_Data for the task:_
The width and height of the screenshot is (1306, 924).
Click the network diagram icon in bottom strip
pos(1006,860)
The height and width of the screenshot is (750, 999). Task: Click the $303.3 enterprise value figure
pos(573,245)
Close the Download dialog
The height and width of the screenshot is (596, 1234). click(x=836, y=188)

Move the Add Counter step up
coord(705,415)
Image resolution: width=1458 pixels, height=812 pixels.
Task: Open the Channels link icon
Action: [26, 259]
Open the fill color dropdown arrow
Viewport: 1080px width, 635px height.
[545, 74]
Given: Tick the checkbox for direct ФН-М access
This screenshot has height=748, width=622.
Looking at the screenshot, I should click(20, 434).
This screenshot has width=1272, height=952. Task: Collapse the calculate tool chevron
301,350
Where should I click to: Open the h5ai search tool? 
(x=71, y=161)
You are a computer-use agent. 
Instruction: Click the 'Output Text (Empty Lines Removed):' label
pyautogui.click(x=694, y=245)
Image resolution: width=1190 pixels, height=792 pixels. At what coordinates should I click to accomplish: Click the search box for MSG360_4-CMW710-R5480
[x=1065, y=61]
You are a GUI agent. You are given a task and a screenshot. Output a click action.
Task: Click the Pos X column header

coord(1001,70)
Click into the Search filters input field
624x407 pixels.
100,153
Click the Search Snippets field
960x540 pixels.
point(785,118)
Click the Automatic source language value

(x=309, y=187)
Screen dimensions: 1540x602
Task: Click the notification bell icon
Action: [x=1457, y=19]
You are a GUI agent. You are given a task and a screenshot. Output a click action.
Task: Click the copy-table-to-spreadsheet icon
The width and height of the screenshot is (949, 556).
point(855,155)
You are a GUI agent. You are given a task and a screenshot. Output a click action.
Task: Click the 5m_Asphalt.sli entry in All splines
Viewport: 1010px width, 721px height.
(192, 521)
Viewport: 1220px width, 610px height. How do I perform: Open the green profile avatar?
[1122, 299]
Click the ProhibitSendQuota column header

_Exercise objective:_ Put the stretch from the line containing "Viewport: 1220px width, 610px" through the end of the entries into a JSON list of strings, one string per line and no blank lines.

_Result:_
[
  "Viewport: 1220px width, 610px height. How do I perform: Open the green profile avatar?",
  "[1122, 299]",
  "Click the ProhibitSendQuota column header"
]